The selection of an archbishop of Chicago perforce has national implications. None of us knows how Pope Francis will distribute red hats in the years ahead, although the smart money says there will be fewer in the affluent North and more in the global South. But, it is almost inconceivable that Chicago and Los Angeles will not receive them in due time. Bishop Cupich is also a conference man, committed to the collegiality that body represents. He has served on many USCCB committees. His is a much listened-to voice in the plenary sessions and that voice will be even more listened to now. This is all for the good. Again, I can think of very few bishops in the U.S. who have shown themselves to be more allergic to the culture war model than +Cupich. I can think of few bishops who have been more seriously engaged with the deeper themes of Pope Francis’ many allocutions, who sees the links between Francis and his predecessors, and who sees all through the lens of Sacred Scripture and the experience of the local Church.

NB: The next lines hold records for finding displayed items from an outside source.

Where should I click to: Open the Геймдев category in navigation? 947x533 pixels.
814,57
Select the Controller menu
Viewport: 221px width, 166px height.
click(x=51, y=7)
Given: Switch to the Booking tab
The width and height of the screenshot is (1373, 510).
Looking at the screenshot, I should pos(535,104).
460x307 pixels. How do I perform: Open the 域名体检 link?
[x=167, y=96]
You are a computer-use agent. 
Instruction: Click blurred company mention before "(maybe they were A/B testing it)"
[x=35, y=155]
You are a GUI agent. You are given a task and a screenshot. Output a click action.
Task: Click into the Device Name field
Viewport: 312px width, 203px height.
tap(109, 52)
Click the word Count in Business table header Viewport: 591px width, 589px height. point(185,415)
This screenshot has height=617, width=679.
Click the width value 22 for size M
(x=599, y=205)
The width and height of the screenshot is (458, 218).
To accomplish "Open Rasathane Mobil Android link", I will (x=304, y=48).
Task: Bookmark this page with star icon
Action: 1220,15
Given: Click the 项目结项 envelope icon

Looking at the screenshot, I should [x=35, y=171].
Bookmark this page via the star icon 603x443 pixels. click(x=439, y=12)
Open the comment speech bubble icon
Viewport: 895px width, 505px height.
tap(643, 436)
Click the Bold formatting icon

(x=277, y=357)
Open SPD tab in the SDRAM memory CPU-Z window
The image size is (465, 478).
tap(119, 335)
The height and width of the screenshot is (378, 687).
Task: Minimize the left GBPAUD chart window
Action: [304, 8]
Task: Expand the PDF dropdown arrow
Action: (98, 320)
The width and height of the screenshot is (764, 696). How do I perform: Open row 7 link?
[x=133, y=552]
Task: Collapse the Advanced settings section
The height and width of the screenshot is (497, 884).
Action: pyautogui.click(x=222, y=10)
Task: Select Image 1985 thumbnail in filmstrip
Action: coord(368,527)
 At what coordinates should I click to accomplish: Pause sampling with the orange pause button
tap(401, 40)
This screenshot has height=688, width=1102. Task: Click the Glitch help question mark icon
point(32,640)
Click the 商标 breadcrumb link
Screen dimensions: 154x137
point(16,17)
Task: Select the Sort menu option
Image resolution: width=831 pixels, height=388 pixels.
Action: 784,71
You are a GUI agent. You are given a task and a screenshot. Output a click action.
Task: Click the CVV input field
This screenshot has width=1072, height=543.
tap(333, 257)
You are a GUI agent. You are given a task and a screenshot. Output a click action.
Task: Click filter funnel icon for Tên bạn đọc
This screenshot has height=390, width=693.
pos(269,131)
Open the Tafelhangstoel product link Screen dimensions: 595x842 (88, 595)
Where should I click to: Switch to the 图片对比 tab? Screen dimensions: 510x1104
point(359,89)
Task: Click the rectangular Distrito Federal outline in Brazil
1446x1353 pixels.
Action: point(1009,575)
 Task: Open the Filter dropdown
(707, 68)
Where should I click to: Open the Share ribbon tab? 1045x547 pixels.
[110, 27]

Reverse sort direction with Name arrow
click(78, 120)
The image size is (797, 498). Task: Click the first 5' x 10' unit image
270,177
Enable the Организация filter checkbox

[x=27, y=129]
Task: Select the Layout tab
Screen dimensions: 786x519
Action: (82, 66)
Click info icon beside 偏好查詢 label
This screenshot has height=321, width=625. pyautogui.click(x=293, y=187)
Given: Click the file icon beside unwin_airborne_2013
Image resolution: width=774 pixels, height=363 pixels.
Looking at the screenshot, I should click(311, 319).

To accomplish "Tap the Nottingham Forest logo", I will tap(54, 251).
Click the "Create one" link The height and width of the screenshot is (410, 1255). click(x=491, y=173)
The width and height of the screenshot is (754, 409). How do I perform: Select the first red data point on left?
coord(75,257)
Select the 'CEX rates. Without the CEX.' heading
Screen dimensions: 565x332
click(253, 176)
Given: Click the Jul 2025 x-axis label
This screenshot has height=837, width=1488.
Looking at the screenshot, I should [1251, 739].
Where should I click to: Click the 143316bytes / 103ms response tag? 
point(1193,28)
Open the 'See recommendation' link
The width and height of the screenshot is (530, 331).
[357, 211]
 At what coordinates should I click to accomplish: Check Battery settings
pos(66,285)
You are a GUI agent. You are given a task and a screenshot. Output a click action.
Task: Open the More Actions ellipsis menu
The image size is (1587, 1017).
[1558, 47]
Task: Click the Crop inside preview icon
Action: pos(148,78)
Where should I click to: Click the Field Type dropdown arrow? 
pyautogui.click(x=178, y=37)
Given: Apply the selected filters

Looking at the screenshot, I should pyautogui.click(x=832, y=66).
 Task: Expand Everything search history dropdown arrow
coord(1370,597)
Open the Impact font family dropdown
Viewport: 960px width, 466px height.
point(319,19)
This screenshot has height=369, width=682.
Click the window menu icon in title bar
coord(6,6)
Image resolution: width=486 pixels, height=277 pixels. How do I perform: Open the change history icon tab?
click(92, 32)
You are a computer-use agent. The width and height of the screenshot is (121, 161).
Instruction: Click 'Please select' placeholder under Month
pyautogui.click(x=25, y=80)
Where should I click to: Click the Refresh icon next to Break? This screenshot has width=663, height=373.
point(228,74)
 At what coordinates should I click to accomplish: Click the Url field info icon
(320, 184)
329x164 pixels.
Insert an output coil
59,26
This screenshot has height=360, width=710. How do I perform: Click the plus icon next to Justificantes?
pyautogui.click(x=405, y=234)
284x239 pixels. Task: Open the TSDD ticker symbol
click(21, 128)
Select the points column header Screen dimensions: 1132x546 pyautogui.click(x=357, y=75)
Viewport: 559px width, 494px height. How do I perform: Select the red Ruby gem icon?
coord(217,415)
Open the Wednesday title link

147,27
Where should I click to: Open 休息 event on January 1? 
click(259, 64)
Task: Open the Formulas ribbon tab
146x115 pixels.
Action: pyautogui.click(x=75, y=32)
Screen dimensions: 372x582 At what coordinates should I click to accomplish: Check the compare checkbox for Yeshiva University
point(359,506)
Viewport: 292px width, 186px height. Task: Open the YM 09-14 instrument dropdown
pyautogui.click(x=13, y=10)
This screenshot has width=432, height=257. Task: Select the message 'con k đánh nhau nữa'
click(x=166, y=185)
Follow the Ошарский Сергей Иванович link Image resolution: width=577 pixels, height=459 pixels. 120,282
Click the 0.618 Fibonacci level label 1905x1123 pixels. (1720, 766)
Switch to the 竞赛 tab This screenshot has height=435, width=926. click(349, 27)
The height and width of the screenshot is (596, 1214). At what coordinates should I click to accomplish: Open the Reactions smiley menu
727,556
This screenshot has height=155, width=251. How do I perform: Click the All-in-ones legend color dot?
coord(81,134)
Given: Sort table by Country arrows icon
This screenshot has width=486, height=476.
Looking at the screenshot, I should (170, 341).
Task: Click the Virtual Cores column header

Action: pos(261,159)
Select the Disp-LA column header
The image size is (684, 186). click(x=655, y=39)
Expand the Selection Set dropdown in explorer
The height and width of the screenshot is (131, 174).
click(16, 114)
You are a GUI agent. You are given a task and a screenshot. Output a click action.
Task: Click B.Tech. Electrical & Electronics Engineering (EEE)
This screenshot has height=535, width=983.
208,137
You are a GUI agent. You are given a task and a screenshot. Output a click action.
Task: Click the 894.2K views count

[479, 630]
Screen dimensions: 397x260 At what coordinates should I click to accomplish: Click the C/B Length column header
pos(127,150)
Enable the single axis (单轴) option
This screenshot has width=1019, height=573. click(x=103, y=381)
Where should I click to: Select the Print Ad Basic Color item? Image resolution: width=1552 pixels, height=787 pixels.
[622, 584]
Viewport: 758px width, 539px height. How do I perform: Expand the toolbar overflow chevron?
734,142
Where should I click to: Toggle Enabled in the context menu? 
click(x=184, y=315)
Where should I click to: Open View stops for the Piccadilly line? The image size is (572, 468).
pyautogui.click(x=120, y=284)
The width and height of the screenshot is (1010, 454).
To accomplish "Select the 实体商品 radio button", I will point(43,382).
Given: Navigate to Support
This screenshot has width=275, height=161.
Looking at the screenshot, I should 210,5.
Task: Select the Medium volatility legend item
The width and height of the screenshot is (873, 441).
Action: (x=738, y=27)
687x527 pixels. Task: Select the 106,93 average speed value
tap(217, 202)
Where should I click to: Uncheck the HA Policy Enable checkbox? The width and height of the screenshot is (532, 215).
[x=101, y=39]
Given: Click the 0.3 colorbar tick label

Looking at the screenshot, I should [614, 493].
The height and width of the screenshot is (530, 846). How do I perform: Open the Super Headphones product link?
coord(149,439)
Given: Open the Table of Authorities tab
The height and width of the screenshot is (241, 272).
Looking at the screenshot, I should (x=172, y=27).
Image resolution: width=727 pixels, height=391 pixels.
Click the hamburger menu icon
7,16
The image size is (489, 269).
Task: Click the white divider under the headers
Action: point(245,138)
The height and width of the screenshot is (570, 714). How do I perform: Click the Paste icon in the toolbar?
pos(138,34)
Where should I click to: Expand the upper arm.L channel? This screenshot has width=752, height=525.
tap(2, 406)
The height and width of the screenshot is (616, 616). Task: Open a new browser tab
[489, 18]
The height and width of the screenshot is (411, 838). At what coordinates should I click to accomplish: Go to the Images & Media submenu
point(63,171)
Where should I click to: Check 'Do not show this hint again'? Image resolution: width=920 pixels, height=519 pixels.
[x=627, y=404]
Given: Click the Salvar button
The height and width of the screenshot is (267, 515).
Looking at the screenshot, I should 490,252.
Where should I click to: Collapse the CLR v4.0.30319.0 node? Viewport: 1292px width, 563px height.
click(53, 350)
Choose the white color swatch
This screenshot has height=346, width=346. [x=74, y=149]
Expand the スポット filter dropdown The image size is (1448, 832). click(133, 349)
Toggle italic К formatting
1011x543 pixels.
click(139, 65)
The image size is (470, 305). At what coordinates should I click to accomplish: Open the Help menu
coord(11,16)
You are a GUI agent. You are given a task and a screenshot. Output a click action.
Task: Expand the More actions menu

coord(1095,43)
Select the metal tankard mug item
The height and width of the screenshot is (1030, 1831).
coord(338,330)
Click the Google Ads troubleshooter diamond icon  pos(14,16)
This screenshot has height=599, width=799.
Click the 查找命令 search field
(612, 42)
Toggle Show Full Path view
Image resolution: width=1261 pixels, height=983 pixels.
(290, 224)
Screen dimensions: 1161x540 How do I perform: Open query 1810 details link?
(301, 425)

Certainly, in his response to Cardinal Rodriguez, +Cupich showed this deeper level of perception and insight. His courageous article in America magazine about the role of racism in the 2008 presidential election shows him to be not only a critical thinker but a pugnacious defender of human dignity.
Some have sought to label Bishop Cupich a “moderate.” As he said in his press conference, labels always do a bit of disservice to the person to whom they are applied. Charles Camosy has penned a column at CatholicMoralTheology.com which debunks the idea that moderate is mushy and points to the many and varied ways that +Cupich is anything but a moderate. There is nothing lukewarm about this man.
None of us knows what the future may bring. But, in March, 2013, when Pope Francis asked the people in the square to pray for him as he began his ministry, already we had the sense that there was a new breeze blowing in the Church. That breeze has been crossing the Atlantic and other oceans for eighteen months now. It has come to Chicago in the person of Archbishop-elect Blase Cupich. There is this morning a sense of possibility that I did not discern yesterday morning. It is a great day to be an American Catholic.